Small Pox: Rumors, Superstitions and A Massive Scare

When I read this article, a sudden chill ran down my spine:

The health secretary A K Sarkar told IANS he had heard the news that smallpox had resurfaced and the health department was in the process of authenticating reports. But he said he was not in a position to either confirm or deny the report.

Apparently, 3 people had died of small pox in the Gumla district of Jharkhand.

How this happened after almost 3 decades of this disease being wiped out from the face of the earth would be a difficult question to answer, but a more worrying question would be how to stop it! In a nation like India where quarantines and public health maneuvers are difficult to execute, it would be an absolute healthcare nightmare. The toll would be astronomical. The combined toll of Fukushima+Tsunami would be at risk of getting overshadowed.

In the USA smallpox vaccinations ceased in 1972. Though the WHO declared smallpox eradicated in 1979 and recommended the withdrawal of routine vaccination, globally, vaccination was stopped in all forms by 1986, except in high risk groups, that is people working with the virus, involved in research or bioterrorism counter measures and vaccine research.

The thought of Small pox as a bioterrorism weapon is a lethal one indeed. It is especially worrisome because with the cessation of vaccination, individual and herd immunity to the disease is almost nil. When a small pox virus strain is released into the community the number of people getting affected would be progressing on a geometric progression!

However, it appears that it was just a scare, fueled by superstitions which still saturate rural India. This website says:

He agreed that there were three deaths within a week, but emphatically added that not one was due to smallpox.

According to Prasad, a 15-year-old boy, who had eruptions on his body and face, was suffering from convulsions leading to chicken pox. As his parents refused to give him any medicine on the superstition that it would anger the ‘goddess’, he ultimately died.
The other two deaths were not even related to chicken pox but due to totally different reasons, he said.
The village head had spread the fear amongst the villagers that the ‘goddess’ was in great anger and that resulted in smallpox resurfacing.

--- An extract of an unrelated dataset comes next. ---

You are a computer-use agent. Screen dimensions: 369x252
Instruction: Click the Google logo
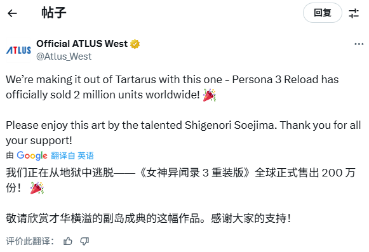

It is of course, a plausible explanation that in a socio-cultural backdrop which favors the dissemination of superstitions, it is definitely possible that the whole thing is a hoax, but the vague terms used by the authorities to clarify the situation is also not very reassuring. It remains to be seen what the details of the case are, as some more time will be necessary for the popular media to pick it up and hype it. But until then, I will hope, and pray that it was indeed a vile combination of chicken pox, superstition and rumor mongering which set off this landslide.

Ali Maaow Maalin of Somalia, for now your status is safe: you shall still stay down in the history books as the last registered case of the killer Small Pox! (And may things stay that way!)